A key advantage of using the Thoracoflo® via a thoraco-phreno-laparotomy is enhanced exposure and control of the descending thoracic aorta, which can improve haemostasis and facilitate rapid conversion to traditional open techniques if required. This approach, familiar to surgical teams performing open extent II TAAA repairs, allows for a more controlled deployment, making it an ideal approach for the introduction of this novel hybrid device. However, compared to a medial laparotomy, this approach involves a more extensive incision, opening of the thoracic cavity and division of the diaphragm, which may contribute to increased postoperative pain, pulmonary complications and delayed recovery. While it facilitates retroperitoneal exposure, there may be a trade-off in terms of increased surgical trauma. These considerations must be weighed against the benefits of improved aortic control and easier conversion to open repair.
Limitations include the logistical requirements of having cardiopulmonary bypass available as a backup and the device’s status as a custom-made product, which limits its use in urgent or emergency cases.
Specialized training and a proctor are still necessary for safe implementation, underscoring the importance of experience in handling these advanced procedures.

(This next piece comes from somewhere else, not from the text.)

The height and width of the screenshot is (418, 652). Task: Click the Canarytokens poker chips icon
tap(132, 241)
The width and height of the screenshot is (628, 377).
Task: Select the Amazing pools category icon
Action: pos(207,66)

The Thoracoflo® hybrid prosthesis expands the armamentarium for treating TAAA, allowing more patients to receive effective treatment for their aortic pathologies.
FUNDING
This research received no specific grant or funding.
Conflict of interest: Sabine Helena Wipper, Eike Sebastian Debus and Aung Ye Oo are consultants of Terumo Aorta. The rest of authors reported no conflicts of interest.
DATA AVAILABILITY
The data underlying this article are available in the article.
INFORMED CONSENT STATEMENT
The patient provided writer informed consent for the surgical procedure and the use of their clinical data for research and publication purposes, in accordance with the Declaration of Helsinki ethical guidelines.